DATASET EXTRACT section start
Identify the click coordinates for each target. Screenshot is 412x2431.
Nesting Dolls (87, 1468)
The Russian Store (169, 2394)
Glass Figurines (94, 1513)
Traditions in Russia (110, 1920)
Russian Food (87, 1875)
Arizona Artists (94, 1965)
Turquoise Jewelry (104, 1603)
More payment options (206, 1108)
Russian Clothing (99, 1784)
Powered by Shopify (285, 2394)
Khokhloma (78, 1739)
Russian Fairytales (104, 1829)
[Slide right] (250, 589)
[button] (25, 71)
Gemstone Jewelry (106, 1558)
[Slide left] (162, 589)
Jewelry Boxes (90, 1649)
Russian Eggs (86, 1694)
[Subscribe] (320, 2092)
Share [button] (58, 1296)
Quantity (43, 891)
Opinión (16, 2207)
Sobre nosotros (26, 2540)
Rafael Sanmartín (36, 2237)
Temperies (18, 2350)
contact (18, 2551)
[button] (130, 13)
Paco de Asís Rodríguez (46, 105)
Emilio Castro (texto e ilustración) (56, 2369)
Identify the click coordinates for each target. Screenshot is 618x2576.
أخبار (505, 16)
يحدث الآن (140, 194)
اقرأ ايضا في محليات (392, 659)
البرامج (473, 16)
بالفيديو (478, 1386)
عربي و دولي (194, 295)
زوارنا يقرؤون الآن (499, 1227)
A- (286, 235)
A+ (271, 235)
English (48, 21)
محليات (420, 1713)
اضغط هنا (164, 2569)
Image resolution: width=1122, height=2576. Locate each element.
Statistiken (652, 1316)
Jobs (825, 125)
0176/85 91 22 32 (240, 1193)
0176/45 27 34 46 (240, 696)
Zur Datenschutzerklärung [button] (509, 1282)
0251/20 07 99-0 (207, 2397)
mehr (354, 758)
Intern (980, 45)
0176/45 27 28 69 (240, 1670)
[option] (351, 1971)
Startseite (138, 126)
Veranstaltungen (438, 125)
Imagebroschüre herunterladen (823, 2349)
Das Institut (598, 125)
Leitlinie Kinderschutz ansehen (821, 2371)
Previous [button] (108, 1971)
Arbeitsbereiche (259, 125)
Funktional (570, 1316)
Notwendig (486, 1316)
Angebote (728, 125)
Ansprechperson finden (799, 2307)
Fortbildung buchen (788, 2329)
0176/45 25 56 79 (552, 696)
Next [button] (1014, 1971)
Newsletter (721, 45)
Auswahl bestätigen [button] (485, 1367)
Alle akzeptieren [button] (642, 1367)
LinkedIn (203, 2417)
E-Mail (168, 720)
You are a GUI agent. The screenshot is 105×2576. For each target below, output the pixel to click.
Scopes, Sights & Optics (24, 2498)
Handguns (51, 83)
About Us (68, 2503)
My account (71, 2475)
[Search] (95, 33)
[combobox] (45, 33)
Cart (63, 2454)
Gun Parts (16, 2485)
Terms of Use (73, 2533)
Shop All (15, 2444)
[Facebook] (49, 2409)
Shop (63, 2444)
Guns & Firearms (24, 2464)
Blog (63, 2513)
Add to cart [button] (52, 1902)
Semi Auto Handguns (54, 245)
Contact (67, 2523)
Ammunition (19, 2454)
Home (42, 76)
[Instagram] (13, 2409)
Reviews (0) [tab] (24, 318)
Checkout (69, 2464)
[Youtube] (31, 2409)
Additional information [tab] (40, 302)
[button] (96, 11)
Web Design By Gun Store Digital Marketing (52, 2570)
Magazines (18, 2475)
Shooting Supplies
DATASET EXTRACT section end
# TO DO
Where a line of the data holds "Store", show that line.

# WORKED SOLUTION
The Russian Store (169, 2394)
Web Design By Gun Store Digital Marketing (52, 2570)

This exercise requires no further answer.